Exercise details:
Exactly as written, print every line of the listing below and omit its pictures.

Study material:
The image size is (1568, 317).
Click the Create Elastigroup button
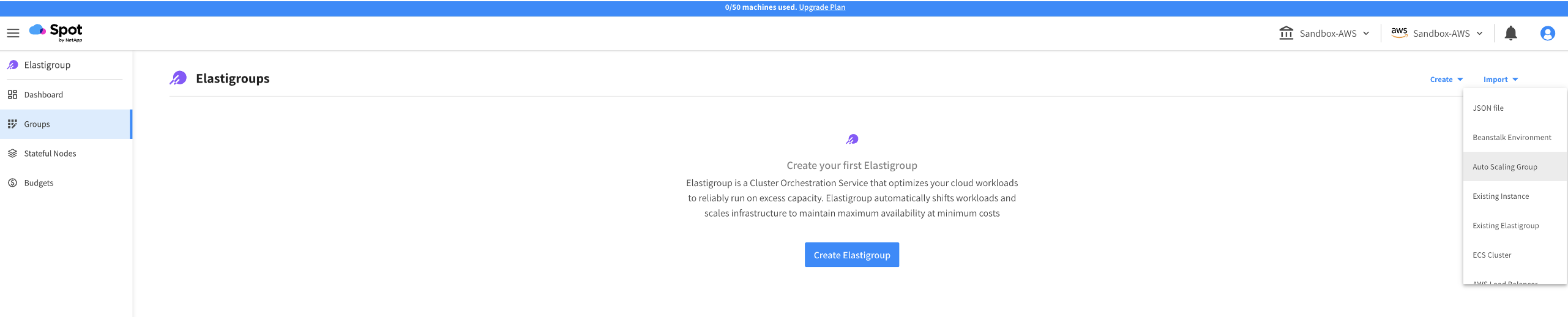[x=851, y=255]
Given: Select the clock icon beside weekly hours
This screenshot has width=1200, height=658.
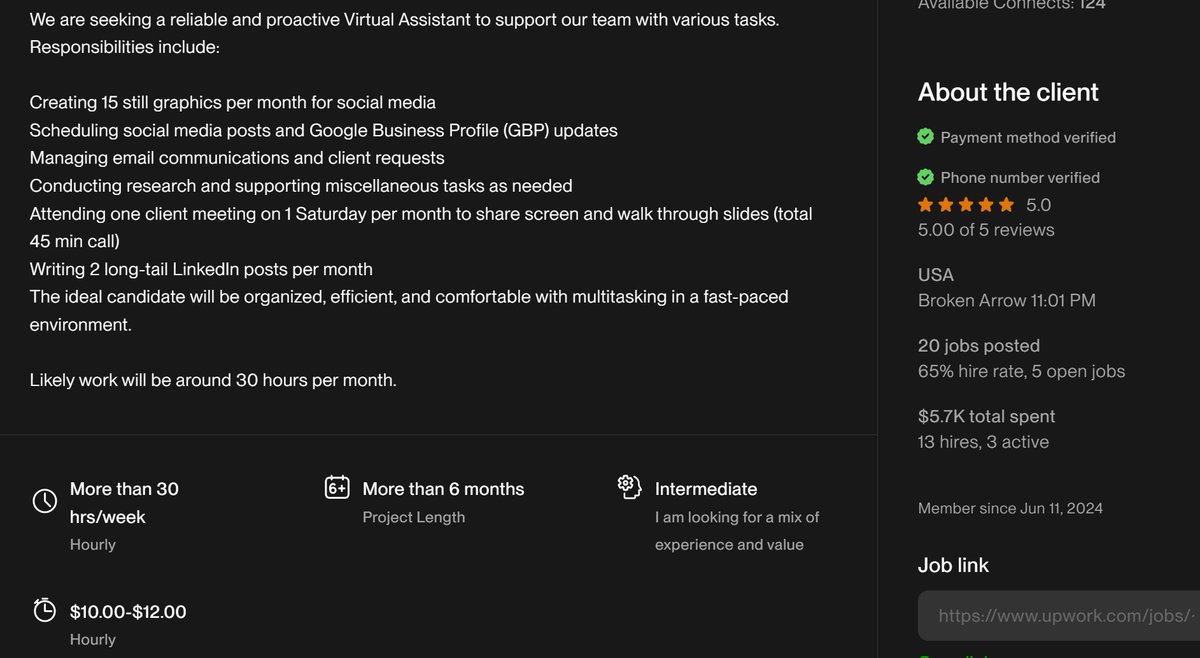Looking at the screenshot, I should point(44,501).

Response for this exercise:
The image size is (1568, 317).
Click the Create Elastigroup button
[x=851, y=255]
Given: Select the clock icon beside weekly hours
This screenshot has width=1200, height=658.
Looking at the screenshot, I should point(44,501).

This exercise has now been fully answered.